API keys, scopes, and the prepaid USD wallet explained
Your automation needs to stay within boundaries. You cannot give a single key all permissions. You also cannot run on a per-call basis with a credit card. The Coasty Computer Use API solves both problems with scoped keys and a prepaid USD wallet. You create a key with a specific scope. You fund a wallet in USD. Every request deducts credits. You only pay for successful agent steps, not API calls. This guide shows how to set up scoped keys, fund the wallet, and use webhooks and idempotency for production safety.
API keys and scopes
Every request to Coasty requires an API key. Send it as the X-API-Key header. The key belongs to a user account and has a set of scopes. Scopes gate what operations the key can perform. For example, a key with scope runs:write can create task runs but cannot list them. The API returns a 403 INSUFFICIENT_SCOPE error if a request tries to use an operation outside the key’s scope. This lets you give different keys to different environments, teams, or tools while keeping a single user account for billing.
The prepaid USD wallet
Coasty charges from a prepaid USD wallet, not a credit card. One credit equals one cent. You transfer USD into the wallet. The wallet balance decreases for every charged operation. Vision requests cost 5 credits. Task run steps cost 5 credits. Sessions and sessions/{id}/predict cost 4 credits. Ground requests cost 3 credits. Parse is free. The wallet also powers idempotent writes and webhook delivery. Idempotency-Key header makes retries safe. Webhooks carry an HMAC signature (Coasty-Signature header) to prevent tampering. The wallet ensures you never exceed your budget and gives you full control over spending.

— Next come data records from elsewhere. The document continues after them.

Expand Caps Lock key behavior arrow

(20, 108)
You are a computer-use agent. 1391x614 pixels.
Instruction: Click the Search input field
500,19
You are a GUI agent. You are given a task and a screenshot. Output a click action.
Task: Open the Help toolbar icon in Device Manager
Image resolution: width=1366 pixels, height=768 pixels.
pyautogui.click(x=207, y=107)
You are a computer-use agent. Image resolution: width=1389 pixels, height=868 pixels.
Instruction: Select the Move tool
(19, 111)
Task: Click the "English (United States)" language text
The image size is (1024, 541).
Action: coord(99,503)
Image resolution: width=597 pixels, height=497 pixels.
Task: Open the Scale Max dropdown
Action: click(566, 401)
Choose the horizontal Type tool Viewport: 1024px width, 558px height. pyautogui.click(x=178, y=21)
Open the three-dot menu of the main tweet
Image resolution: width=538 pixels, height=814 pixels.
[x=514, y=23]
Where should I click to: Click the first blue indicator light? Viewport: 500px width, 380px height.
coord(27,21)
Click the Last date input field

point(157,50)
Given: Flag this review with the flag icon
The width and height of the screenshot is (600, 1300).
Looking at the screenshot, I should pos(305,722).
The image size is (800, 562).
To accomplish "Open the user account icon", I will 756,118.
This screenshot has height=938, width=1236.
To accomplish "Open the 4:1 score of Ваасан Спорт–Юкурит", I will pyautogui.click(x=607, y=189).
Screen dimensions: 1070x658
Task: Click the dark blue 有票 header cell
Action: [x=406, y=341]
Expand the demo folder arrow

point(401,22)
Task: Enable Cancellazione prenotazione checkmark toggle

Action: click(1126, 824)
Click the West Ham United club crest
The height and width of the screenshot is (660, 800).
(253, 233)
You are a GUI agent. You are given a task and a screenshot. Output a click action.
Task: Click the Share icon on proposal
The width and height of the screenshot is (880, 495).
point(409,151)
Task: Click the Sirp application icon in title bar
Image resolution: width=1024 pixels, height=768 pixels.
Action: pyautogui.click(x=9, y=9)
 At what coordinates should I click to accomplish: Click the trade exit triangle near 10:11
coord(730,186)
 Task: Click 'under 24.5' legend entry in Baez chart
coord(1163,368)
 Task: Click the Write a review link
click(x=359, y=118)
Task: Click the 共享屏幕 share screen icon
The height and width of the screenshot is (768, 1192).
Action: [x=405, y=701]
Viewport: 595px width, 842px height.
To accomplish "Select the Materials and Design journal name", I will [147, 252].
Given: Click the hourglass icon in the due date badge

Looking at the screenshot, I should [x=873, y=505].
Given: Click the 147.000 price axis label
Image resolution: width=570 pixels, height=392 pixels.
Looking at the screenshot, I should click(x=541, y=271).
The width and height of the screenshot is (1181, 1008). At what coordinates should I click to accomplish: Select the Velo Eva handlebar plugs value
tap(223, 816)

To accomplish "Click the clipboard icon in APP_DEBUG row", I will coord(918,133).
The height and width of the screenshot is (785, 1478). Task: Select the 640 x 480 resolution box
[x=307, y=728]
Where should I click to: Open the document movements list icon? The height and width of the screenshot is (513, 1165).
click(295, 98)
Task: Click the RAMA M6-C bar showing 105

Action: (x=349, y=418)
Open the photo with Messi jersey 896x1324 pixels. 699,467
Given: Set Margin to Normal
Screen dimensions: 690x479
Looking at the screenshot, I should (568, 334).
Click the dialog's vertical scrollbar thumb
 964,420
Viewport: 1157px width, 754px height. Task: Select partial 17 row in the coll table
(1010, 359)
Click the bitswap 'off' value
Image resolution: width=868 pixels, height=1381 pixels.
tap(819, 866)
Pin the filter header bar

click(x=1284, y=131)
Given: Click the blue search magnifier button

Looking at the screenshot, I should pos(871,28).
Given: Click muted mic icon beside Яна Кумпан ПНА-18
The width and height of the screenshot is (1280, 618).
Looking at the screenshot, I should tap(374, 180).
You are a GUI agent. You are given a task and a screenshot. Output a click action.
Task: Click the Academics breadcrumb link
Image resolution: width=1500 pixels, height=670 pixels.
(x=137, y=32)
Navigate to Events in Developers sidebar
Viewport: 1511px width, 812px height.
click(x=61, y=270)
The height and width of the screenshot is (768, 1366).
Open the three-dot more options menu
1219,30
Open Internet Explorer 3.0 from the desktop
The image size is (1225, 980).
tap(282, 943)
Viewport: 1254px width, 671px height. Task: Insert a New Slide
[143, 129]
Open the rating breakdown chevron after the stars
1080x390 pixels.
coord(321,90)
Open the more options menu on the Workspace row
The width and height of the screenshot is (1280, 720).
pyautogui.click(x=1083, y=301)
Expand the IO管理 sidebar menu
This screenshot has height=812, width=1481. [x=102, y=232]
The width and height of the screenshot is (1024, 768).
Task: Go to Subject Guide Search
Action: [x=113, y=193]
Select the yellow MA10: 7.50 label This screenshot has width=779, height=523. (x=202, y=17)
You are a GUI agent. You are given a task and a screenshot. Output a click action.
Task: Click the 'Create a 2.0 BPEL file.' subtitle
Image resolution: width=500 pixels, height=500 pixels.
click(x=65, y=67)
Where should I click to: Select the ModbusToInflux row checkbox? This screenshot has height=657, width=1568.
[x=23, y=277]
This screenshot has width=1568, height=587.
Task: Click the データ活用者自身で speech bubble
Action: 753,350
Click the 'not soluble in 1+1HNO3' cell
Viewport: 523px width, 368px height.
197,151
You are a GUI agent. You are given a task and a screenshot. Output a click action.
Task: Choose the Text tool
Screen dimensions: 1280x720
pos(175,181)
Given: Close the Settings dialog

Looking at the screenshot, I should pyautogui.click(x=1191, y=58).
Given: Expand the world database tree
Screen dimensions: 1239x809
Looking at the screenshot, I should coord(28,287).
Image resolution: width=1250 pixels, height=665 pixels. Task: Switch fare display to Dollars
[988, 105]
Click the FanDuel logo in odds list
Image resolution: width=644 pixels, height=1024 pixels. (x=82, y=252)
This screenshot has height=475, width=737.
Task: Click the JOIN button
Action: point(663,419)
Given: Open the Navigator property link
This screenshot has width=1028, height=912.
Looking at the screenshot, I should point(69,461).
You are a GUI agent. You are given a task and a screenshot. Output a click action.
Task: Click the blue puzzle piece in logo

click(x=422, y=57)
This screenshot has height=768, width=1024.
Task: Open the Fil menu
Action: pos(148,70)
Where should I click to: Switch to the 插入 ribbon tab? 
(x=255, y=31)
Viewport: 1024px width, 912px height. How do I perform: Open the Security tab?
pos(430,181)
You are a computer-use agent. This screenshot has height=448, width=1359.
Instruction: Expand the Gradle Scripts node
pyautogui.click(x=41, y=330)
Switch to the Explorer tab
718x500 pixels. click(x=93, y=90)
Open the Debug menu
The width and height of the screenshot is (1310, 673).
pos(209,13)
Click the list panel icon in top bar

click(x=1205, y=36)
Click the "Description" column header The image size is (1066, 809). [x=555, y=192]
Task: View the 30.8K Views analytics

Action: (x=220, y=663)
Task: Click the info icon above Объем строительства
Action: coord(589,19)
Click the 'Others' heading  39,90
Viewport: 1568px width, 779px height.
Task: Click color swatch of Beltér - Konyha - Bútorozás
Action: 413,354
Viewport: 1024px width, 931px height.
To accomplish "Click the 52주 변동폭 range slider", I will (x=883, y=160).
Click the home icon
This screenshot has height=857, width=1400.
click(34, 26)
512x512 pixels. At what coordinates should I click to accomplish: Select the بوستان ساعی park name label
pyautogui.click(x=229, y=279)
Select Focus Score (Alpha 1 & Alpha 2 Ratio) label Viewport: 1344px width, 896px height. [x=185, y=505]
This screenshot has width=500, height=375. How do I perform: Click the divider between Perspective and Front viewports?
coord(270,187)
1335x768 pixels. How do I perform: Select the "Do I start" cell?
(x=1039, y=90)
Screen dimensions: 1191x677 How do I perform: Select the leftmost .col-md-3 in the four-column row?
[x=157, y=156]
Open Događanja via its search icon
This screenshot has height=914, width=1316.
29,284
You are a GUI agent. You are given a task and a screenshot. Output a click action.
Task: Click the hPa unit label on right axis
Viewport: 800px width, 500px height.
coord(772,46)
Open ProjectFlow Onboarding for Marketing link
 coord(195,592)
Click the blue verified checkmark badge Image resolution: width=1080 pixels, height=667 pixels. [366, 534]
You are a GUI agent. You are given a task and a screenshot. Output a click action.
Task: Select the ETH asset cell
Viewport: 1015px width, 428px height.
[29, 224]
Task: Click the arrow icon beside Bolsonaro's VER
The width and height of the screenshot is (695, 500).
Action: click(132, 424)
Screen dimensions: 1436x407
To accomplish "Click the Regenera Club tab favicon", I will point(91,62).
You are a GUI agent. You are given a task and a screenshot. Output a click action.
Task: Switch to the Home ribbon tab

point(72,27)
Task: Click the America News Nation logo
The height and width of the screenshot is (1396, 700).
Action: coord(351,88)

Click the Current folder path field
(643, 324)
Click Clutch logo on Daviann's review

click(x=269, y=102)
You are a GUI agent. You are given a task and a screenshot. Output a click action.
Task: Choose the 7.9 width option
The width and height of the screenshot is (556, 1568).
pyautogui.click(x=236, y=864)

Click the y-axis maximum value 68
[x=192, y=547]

Managing task runs and billing
Task runs are the primary way to drive an agent. You POST /v1/runs with machine_id, task, cua_version, and optional fields like instructions, system_prompt, max_steps, deadline_seconds, on_awaiting_human, and webhook_url. Each agent step consumes 5 credits. The run states, queued, running, awaiting_human, succeeded, failed, cancelled, timed_out, track progress. You can list runs with GET /v1/runs or inspect a specific run with GET /v1/runs/{id}. Cancel a run with POST /v1/runs/{id}/cancel or resume it with POST /v1/runs/{id}/resume. The wallet balance updates after each run completes, so you always know your remaining credits.
Webhooks and idempotency
Production systems need reliable delivery and duplicate prevention. Coasty sends webhook payloads to the webhook_url you specify in a run. The payload includes run state changes. The Coasty-Signature header contains a HMAC signature with a timestamp and hex digest. Your server verifies the signature to ensure the request is authentic. For write operations, include an Idempotency-Key header. Coasty returns the same response for repeated requests with the same key, preventing duplicate processing. Both features rely on the prepaid wallet, webhooks and idempotent writes only succeed if you have sufficient credits.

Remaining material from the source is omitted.